Avrupa Parlamentosu Türkiye Raportörü Nacho Sánchez Amor, Türkiye’de hukukun üstünlüğü ve demokratik standartlardaki erozyonun derinleştiğini, Avrupa Birliği’nin sessizliğinin ise “ahlaki bir zafiyet” olduğunu söyledi.

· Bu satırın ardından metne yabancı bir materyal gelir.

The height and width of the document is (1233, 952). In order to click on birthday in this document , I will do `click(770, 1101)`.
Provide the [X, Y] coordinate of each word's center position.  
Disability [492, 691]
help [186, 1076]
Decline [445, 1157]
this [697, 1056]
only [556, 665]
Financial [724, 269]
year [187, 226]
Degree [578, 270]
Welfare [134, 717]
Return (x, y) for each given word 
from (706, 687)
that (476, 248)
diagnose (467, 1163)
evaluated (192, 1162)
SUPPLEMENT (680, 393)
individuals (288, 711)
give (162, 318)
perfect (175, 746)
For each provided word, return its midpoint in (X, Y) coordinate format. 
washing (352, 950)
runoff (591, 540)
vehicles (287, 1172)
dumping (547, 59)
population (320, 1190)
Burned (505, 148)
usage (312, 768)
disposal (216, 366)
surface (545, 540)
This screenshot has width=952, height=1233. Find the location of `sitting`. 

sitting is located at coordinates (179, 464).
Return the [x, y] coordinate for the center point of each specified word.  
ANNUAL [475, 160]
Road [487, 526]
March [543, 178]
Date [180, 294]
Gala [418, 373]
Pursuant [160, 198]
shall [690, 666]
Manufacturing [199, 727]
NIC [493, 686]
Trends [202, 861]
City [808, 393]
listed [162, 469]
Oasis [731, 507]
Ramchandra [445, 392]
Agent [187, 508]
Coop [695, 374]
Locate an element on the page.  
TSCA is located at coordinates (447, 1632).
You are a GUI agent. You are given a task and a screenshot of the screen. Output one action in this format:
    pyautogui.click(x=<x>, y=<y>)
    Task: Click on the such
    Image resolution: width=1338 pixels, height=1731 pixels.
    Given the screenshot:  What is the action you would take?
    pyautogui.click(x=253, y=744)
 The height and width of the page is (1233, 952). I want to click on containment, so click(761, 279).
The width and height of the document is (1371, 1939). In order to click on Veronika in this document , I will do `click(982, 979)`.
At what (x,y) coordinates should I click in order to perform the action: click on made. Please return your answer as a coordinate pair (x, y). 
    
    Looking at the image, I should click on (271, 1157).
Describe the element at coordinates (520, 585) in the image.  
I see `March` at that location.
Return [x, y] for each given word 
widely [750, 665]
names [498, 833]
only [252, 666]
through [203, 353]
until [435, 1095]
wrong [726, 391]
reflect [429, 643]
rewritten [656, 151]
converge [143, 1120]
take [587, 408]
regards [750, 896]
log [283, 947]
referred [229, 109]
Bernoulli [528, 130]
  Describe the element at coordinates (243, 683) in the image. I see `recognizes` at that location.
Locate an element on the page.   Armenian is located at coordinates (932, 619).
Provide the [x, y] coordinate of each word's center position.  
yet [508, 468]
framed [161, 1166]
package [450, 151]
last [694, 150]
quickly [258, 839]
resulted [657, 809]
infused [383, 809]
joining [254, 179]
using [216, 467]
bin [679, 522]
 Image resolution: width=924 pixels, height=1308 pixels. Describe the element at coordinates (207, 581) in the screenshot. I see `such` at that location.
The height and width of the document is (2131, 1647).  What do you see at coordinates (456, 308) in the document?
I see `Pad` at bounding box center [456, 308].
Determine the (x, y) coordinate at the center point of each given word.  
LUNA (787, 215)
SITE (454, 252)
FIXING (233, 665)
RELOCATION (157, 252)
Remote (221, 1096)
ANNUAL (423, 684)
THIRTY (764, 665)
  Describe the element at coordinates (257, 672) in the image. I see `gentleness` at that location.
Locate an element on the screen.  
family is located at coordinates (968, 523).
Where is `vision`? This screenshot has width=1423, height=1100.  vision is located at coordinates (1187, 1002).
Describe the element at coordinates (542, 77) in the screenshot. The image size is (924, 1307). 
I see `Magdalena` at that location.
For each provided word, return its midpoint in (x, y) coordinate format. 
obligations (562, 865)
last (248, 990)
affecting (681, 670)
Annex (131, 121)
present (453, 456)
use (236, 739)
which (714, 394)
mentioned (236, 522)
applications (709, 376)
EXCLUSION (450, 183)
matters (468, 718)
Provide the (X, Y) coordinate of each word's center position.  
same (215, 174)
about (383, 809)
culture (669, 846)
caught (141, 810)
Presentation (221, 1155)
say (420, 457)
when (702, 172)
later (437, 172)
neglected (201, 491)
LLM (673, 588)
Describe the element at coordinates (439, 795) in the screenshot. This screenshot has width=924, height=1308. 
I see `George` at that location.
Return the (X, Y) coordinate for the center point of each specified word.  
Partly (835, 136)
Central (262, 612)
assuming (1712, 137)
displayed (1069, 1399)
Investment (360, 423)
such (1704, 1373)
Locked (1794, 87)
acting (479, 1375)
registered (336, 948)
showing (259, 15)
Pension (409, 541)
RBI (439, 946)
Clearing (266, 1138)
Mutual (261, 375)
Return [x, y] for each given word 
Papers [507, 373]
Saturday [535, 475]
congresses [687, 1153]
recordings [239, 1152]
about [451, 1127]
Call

Amor, Türkiye’nin üyelik sürecini tıkayanın AB değil, Ankara’daki politik tercih ve hatalar olduğunu vurguladı.

Demokratik Gerileme ve “Dışarıdan Daha Net Görülen Ağırlık”

Avrupa Parlamentosu (AP) Türkiye Raportörü ve Sosyalistler & Demokratlar Grubu üyesi Nacho Sánchez Amor, İstanbul’da düzenlenen AB–Türkiye İlişkilerinin Derinleştirilmesine Yönelik İlerici Yaklaşım Konferansında yaptığı konuşmada, Türkiye’de son on yılın “acı verici bir demokratik gerileme” dönemi olarak kayda geçtiğini söyledi. Amor, “Dışarıdan bakınca durumun ağırlığı çok daha net” derken, İstanbul Büyükşehir Belediye Başkanı Ekrem İmamoğlu’na yönelik yargı sürecinin bu gerilemenin en görünür örneklerinden biri olduğunu belirtti.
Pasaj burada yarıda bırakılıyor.